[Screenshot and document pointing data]
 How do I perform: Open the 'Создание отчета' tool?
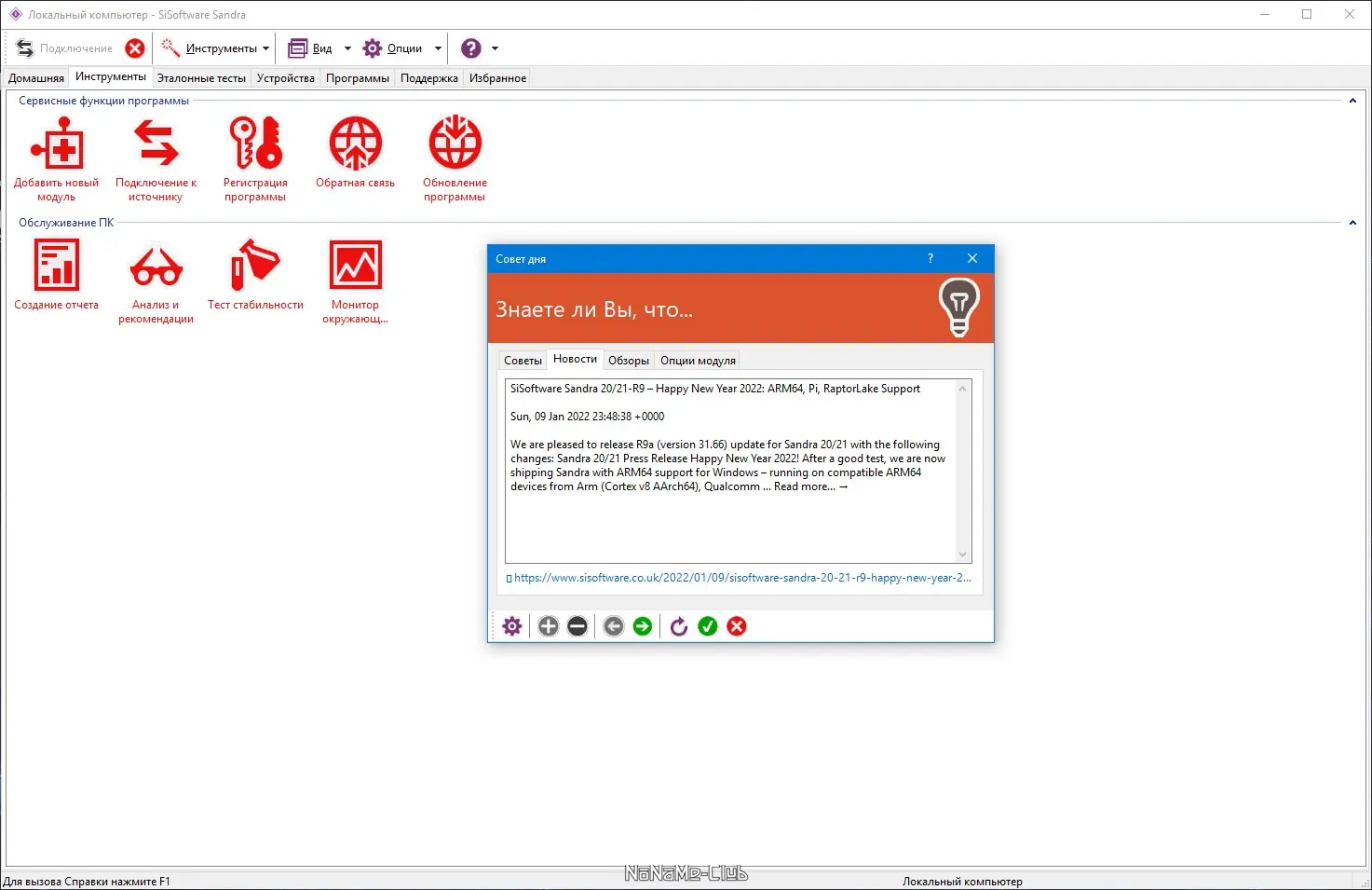click(56, 270)
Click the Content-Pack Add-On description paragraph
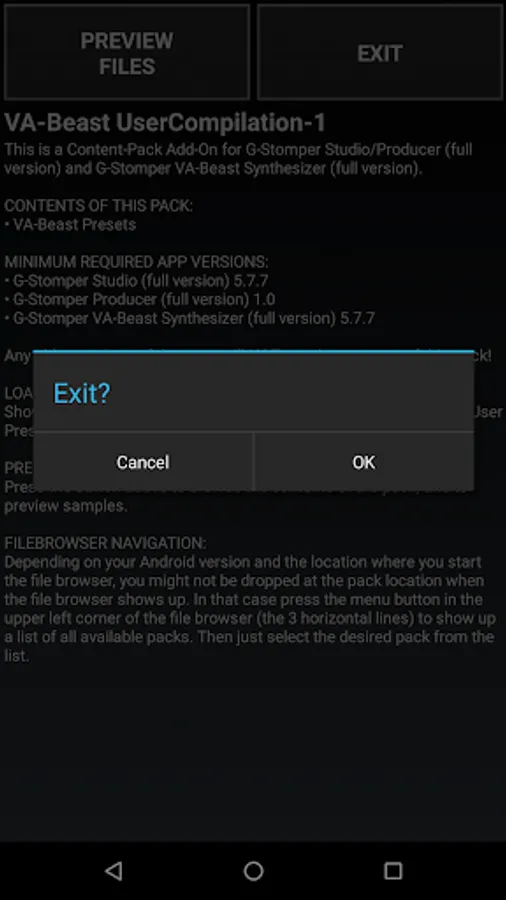506x900 pixels. [x=238, y=159]
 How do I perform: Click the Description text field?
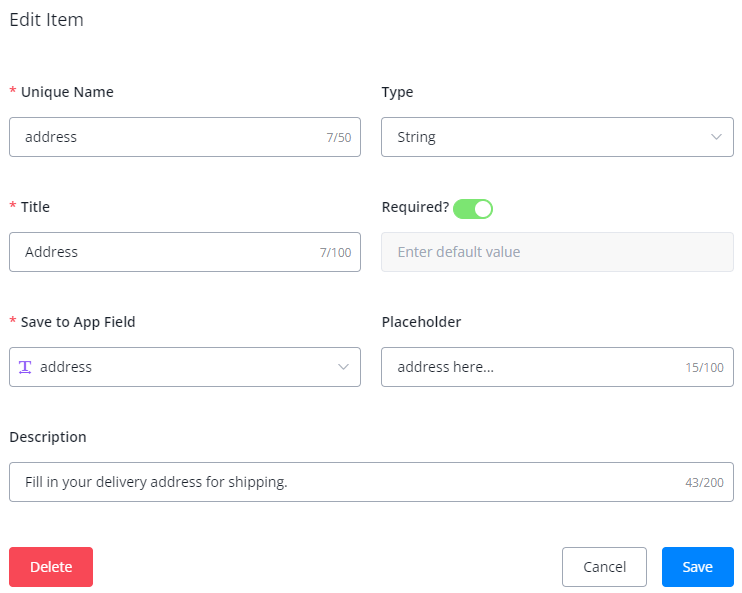coord(340,482)
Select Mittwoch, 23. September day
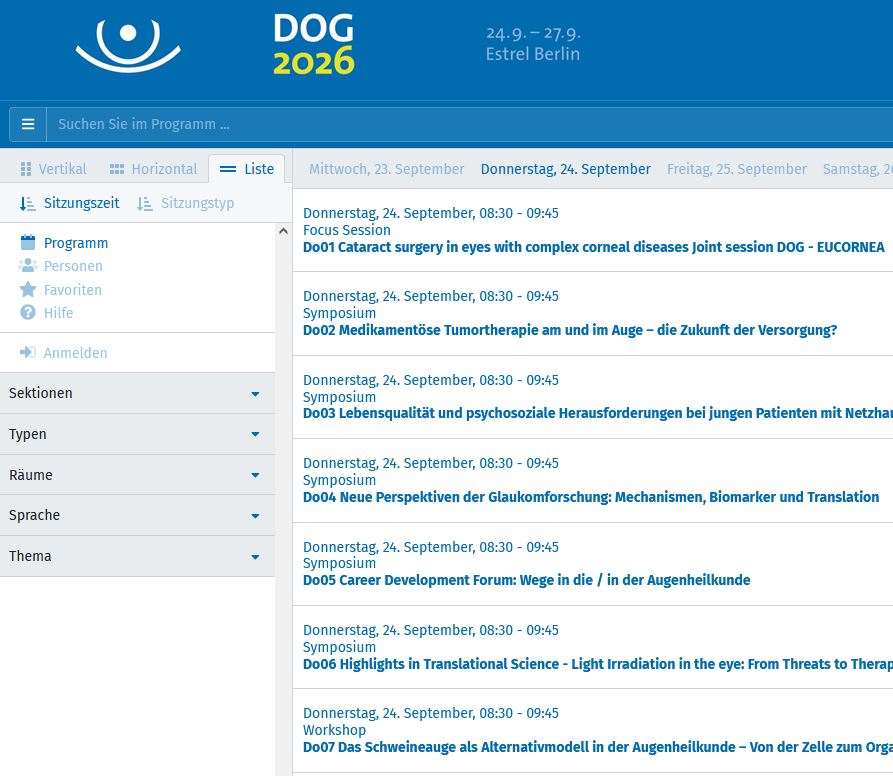 tap(386, 169)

Aim of the task: Write out all of the rows above line for line, keeping the pictures out of your answer.

Exercise answer:
 How do I perform: Open the 'Создание отчета' tool?
click(56, 270)
Click the Content-Pack Add-On description paragraph
506x900 pixels. [x=238, y=159]
 How do I perform: Click the Description text field?
coord(340,482)
Select Mittwoch, 23. September day
 tap(386, 169)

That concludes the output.